Records from a dataset:
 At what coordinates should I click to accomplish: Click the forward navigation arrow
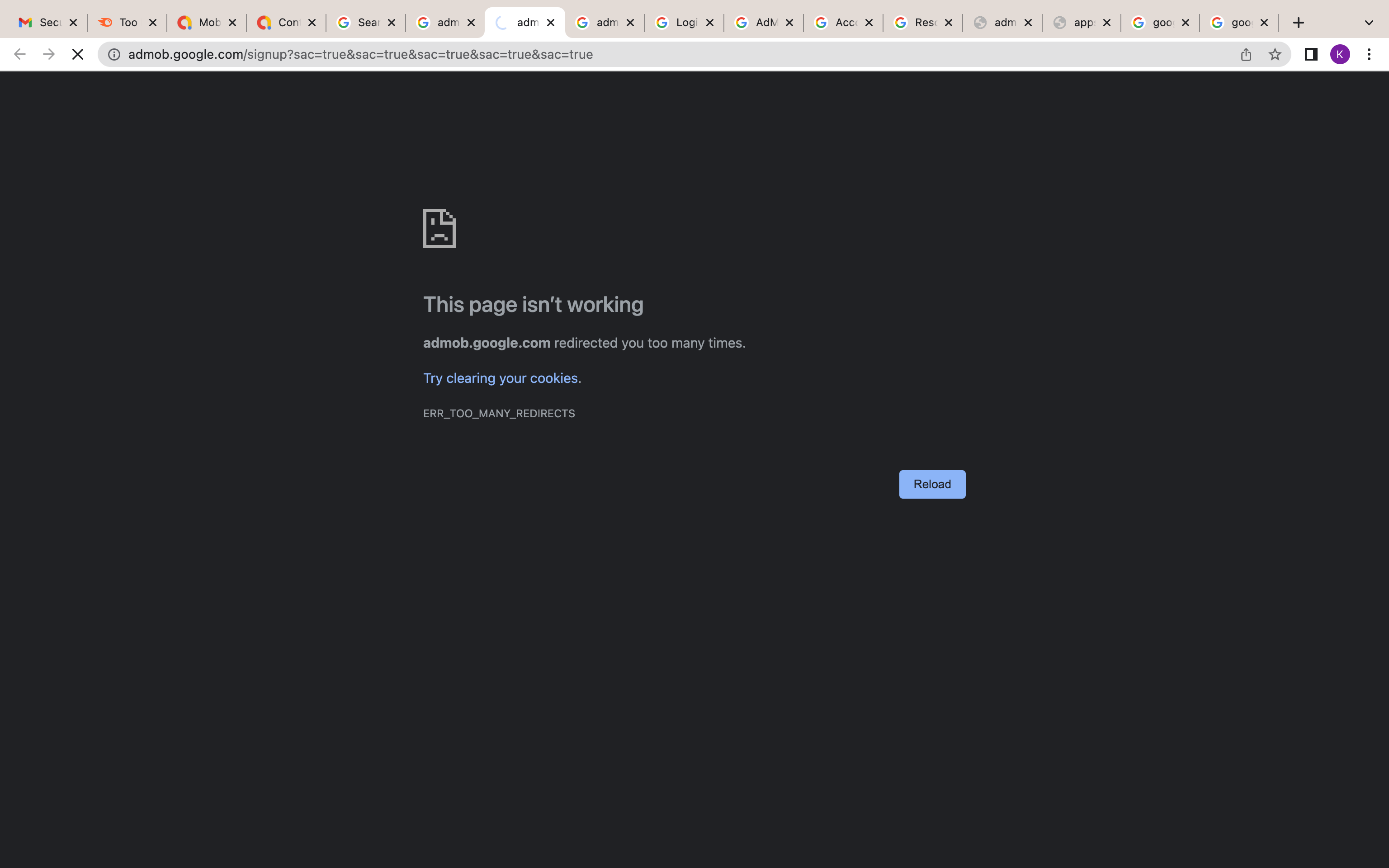49,55
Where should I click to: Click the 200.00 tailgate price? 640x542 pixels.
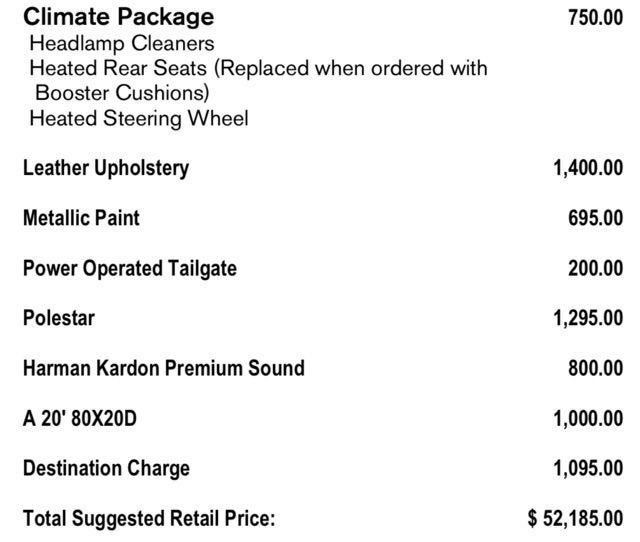[595, 268]
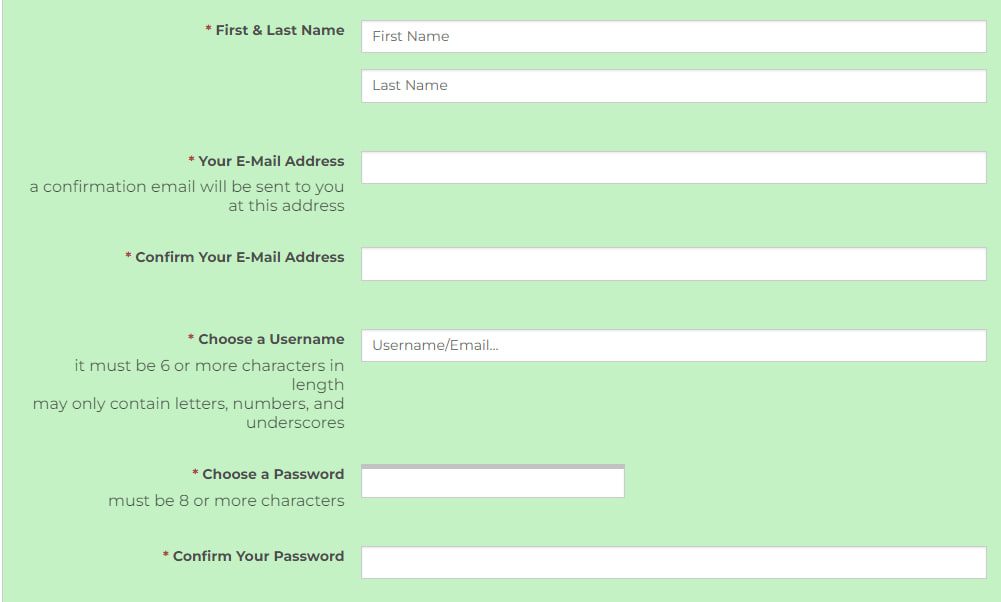
Task: Click the "Choose a Password" label
Action: click(273, 474)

> _Written exercise_
Reproduce everything from the line containing "Where should I" down to the end of the records, word for word, leaving the pictures out.

> _Expected output_
Where should I click to: Click the 200.00 tailgate price? 640x542 pixels.
[595, 268]
Task: Click the "Choose a Password" label
Action: click(273, 474)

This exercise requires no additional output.